Thursday, February 11, 2010

THE TRIP page two

It seems I tend to update this blog when I have a new HEROES project in the works. But generally as soon as I hear about it I have to start working on it. Then during a brief break I binge-blog out the rest of the pages so I can talk about the new stuff. The latest story is written by Howie Kaplan and is fun, fun fun. It fills in a really key gap of the HEROES universe and I'm buzzed to be able to draw it. In fact, I'm having a riot of a time. Pun intended. You will see what I mean.

But let's scrunch our faces really hard into our best pinching a loaf expression and go back in time to the Trip. I want to cover a great deal of the pop culture references and the burden that they became.

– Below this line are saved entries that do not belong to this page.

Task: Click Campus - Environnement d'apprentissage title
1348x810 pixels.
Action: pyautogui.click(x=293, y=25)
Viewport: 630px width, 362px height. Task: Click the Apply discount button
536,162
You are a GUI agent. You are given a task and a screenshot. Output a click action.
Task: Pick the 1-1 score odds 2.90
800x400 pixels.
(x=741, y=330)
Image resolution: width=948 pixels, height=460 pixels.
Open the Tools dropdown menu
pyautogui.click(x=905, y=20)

As I mentioned, that which became the most fun, became the most laborious part of doing this comic. Ironically, it actually bothered me the least. Normally it's the artist suffering under ridiculous deadlines and horrible circumstances. I was aware that there would be issues and had brought my laptop to Boston over the Christmas break to do any edits that needed to be done. Luckily, I felt that they were of a reasonable size, whether I agreed with them or not.

The problem is that I'm not the last person in the chain. I'm probably the first person actually. So when Nanci Quesada sent me the corrections I got up bright and early to work on them and finished them before midday. But Annette still has to color them (which was more than half the legal changes) and Nanci still has to get them approved and do the post production on them. So while it was a little tedious for me, it was a lot tedious for Annette and Nanci.

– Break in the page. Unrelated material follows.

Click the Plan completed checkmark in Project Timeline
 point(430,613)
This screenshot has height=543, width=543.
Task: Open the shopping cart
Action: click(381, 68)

NBC legal's main bone of contention was the similarity between the drawn characters and those that were most recognizable. There were occasions that I drew in characters that I felt were too close to the version I based them on and changed them even when I wasn't asked. I figured that just because NBC legal wouldn't recognize them, doesn't mean the owners of those characters wouldn't. And I don't want to cost some lawyer their job because they're not well-versed in pop culture.

I've included the original black and white version. I think it will be easier to tell who the characters are without their alternate colors that Annette so wonderfully and lovingly rendered. Also, this is a previous version before NBC legal got at it. So characters resemble who they are based on a lot more.

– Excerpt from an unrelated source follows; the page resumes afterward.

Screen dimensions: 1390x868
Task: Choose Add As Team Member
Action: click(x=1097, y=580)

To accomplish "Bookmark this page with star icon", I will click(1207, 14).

I really want to take my hat off to Annette here who took my style and created something dreamlike and surreal here. It took a bit of going back and forth between us, but I'm super happy with the result.

Not all of these are my idea. Foz really brought the pop culture power here and I just riffed on what he suggested.

POP CULTURE REFERENCES

From the top to the bottom.

That's based on Angel from the First Class of Xmen.

Behind his left leg is the spaceship from Futurama. I'm guessing these two are how Hiro sees birds in his halucination.

Below the Futurama spaceship Foz wanted a T-rex walking down the street (in actuality a business man) and I decided to put a little person on his back as a homage to the scarlet Devil Dinosaur and Moonboy, an old Jack Kirby Marvel Comic. Annette even colored him red but no one cared. And I kind of doubted that Marvel are going to sue HEROES over a project that the wife of the Editor In Chief edited.

Let's go down past the purple trees to the street below. That silhouette walking down the street among the umbrellas is a Predator.

Some sort of cat-like Pokhemon looks onto a table with a devil sitting there.

That's a land speeder from Star Wars parked out the front.

Coming up the steps is a Terminator Marine walking with an Alien.

And right down the bottom is a tiny Superman chasing a tiny Wonder Woman. I have no idea what these actually are. Maybe they're two pieces of trash rolling across the pavement?

Anyway, it's Hiro whose brain is scrambled, not mine. You should ask him.

More updates soon, I hope!

3 comments:

Ryan Stewart said...

What about Highlander--how could you forget to mention the awesome portrait of Duncan MacLeod?

"There can be only one!"

Rick Sanchez C154 said...

Beautiful artwork as always Jason. I'm still not sure that I've found everything that's in there but it is fun to look.

Anonymous said...

I thought the devil character looked like Hellboy.

Nice touch with the Don Quixote reference.